_DIRECTIVE A_. Copy everything from "I’m really trying" down to "a commendable job." in the entry, and swap "overtime" for "extra shifts".
--- Start EXTRACT ---
Too Tired To Write

Another week, another seven days of life just kind of going by. I’m just going through the motions at this point. As I mentioned in a previous entry, I’m not in the holiday spirit. I just don’t care. I just want January 2, 2025 to get here so that life can return to normal. Until then, I will remain miserable.

I’m really trying to keep my negative thoughts at bay. It’s been a struggle, but still, I try.

I still go to work and I still get to the office early as hell. The income is still coming in and I’m still doing all the overtime to which I have grown accustomed. Work remains a necessary evil. What continues to bring me down in the workplace are the myriads of people who also work there, many of whom are bland and otherwise not contributing a damn thing to the place. They’re just there, taking up space and thinking that they’re important. They’re not. There’s a lot of mediocrity there and frankly, it brings my spirits down. I can’t explain why. It just does. I still feel the need to distance myself from those people and for the most part, I think I’m doing a commendable job.
--- End EXTRACT ---
_DIRECTIVE B_. Write out all of the rows below the entry word for word, leaving the pictures out.
--- Start SUPPLIED DATA ---
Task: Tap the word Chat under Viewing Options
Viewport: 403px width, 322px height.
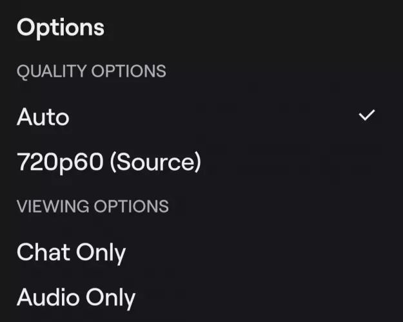Action: click(42, 252)
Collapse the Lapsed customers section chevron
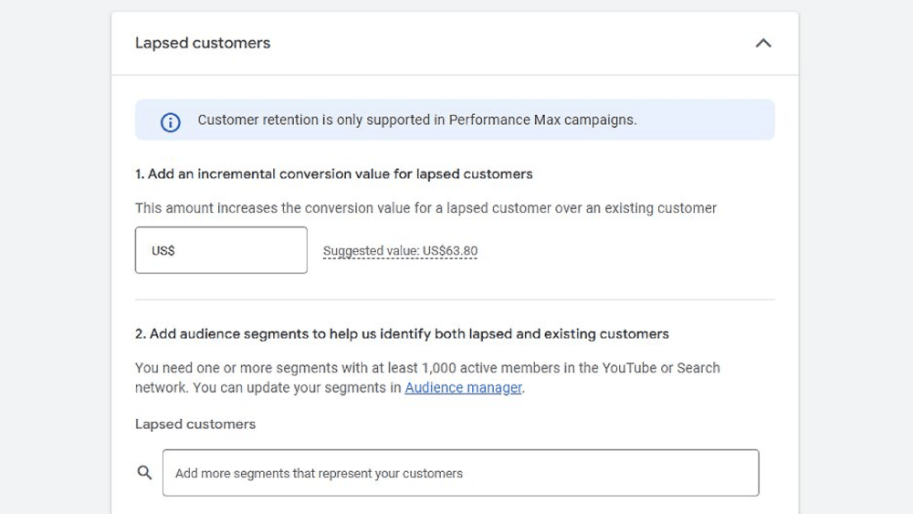913x514 pixels. 762,43
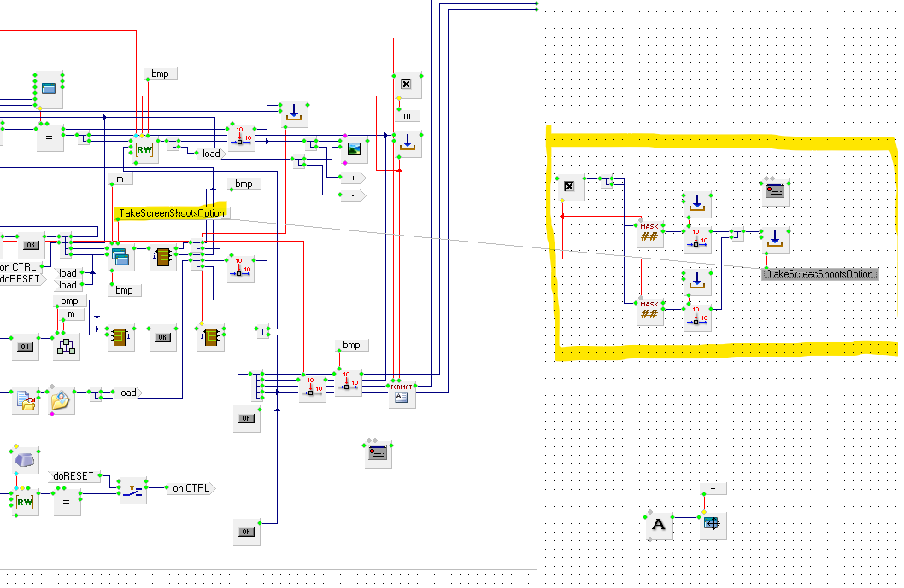Select the block right of letter A
This screenshot has width=904, height=588.
point(712,525)
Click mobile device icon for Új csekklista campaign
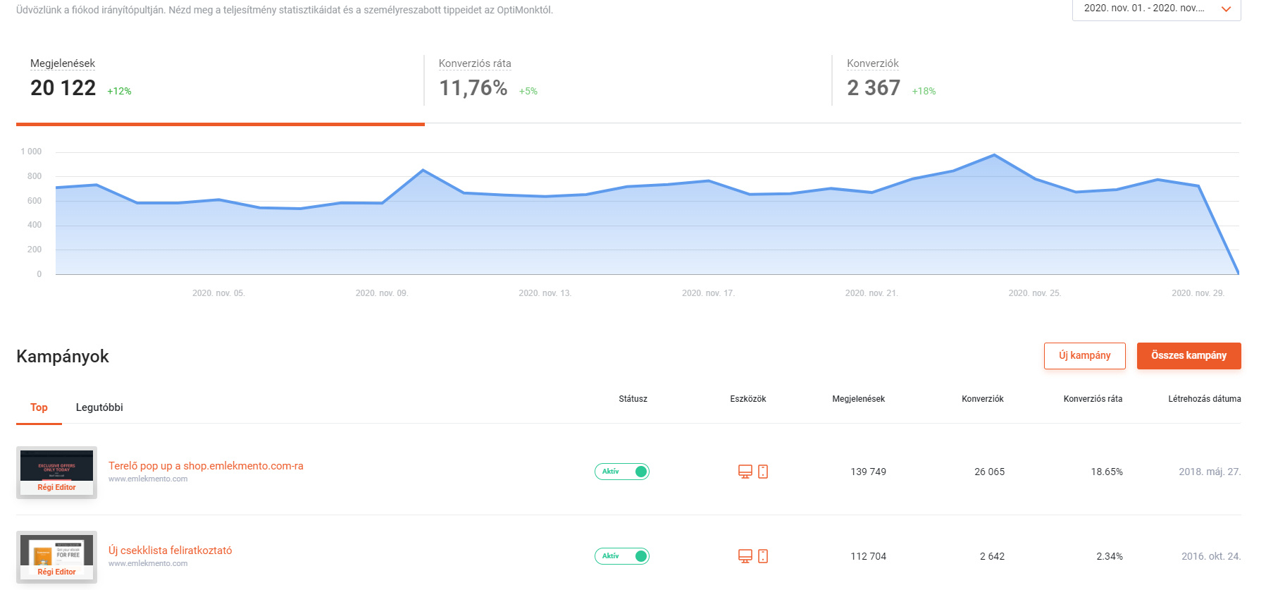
--- End SUPPLIED DATA ---
_EXERCISE ANSWER A_.
I’m really trying to keep my negative thoughts at bay. It’s been a struggle, but still, I try.

I still go to work and I still get to the office early as hell. The income is still coming in and I’m still doing all the extra shifts to which I have grown accustomed. Work remains a necessary evil. What continues to bring me down in the workplace are the myriads of people who also work there, many of whom are bland and otherwise not contributing a damn thing to the place. They’re just there, taking up space and thinking that they’re important. They’re not. There’s a lot of mediocrity there and frankly, it brings my spirits down. I can’t explain why. It just does. I still feel the need to distance myself from those people and for the most part, I think I’m doing a commendable job.

_EXERCISE ANSWER B_.
Task: Tap the word Chat under Viewing Options
Viewport: 403px width, 322px height.
Action: click(42, 252)
Collapse the Lapsed customers section chevron
913x514 pixels. 762,43
Select the block right of letter A
This screenshot has width=904, height=588.
point(712,525)
Click mobile device icon for Új csekklista campaign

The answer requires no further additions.